We’ve all heard the idiom “forgive and forget,” as if processing pain inflicted upon us by others is a quick and easy job. The phrase is an imperative and renders the idea of forgiveness compulsory; in order to heal, we must enter a state of denial and effectively avoid the pain that we have been experiencing.
But, of course, forgiveness is a process, an admittedly difficult one that often can feel like a rigorous spiritual practice. We cannot instantaneously force ourselves to forgive—and forgiveness happens at a different pace for everyone and is dependent on the particulars of any given situation. What we can do is create space for ourselves to forgive—and, perhaps ironically, part of that involves allowing ourselves to wrestle with our feelings of anger and pain to begin with. Once we are honest about our feelings, we can invite ourselves to consider alternative modes of viewing our pain and can see that releasing our grip on anger and resentment can actually be an act of self-compassion.
Accepting forgiveness as pluralistic and as an ongoing, individualized process opens us up to realize the role that our own needs play in conflict resolution.
Telling the story, acknowledging what has happened and how you feel, is often a necessary part of forgiveness. Without that, we live in an artificial reality that is frozen in time, and sometimes woven from fabrication. I have a friend who believes that a central reason for her divorce is that she spoke the truth after her ex-husband’s parents died and he waxed on about his perfect, idyllic childhood. “But you put your drunken parents to bed each night,” she would point out. “You dropped out of college to do that.” Her words undermined the story he was telling, and his need for a rosier past took precedence over the love between them. It also took precedence over his ability to forgive his parents, and the chance for love alongside the pain of his broken dreams.
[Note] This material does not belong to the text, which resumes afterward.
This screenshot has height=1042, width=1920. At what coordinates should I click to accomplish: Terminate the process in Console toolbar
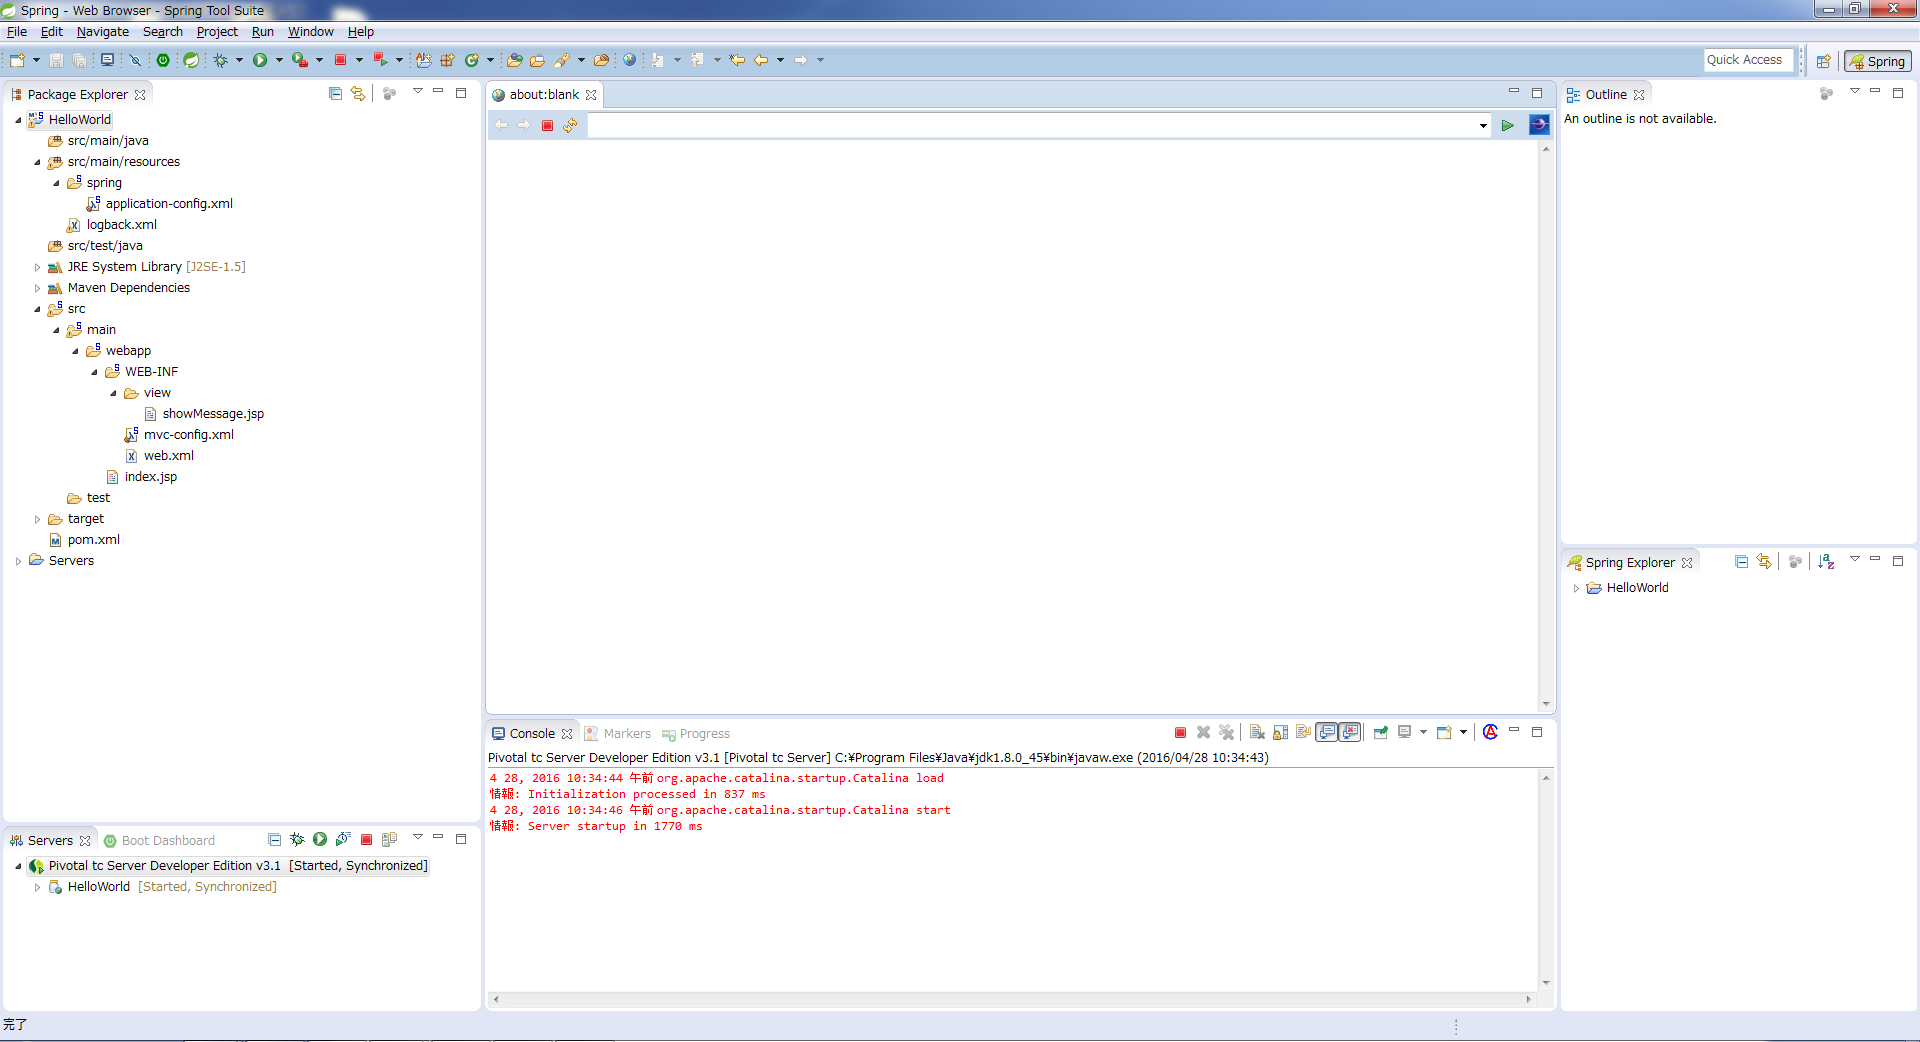click(x=1180, y=733)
At times, reality is love’s great challenge. When our old stories and dreams are shattered, our first instinct may be to resist, deny, or cling to the way things were. But if we loosen our grip, often what fills the space is a tender forgiveness and the potential for a new and different kind of love.
Helen Whitney, director of the documentary Forgiveness, has said, “We talk about forgiveness as if it were one thing. Instead, we should talk about forgivenesses. There are as many ways to forgive as there are people needing to be forgiven.” In other words, there are an incalculable—even infinite—number of situations in which we can practice forgiveness. Expecting it to be a singular action—motivated by the sheer imperative to move on and forget—can be more damaging than the original feelings of anger. Accepting forgiveness as pluralistic and as an ongoing, individualized process opens us up to realize the role that our own needs play in conflict resolution. We cannot simply “forgive and forget,” nor should we.
A Forgiveness Meditation
Meditating on forgiveness is not terribly different from a loving-kindness practice, as both invite us to be with our emotional states without judging them and to use the meditation as the anchor of our attention. These practices require courage, as we are not denying our suffering or the harmful actions we’ve taken.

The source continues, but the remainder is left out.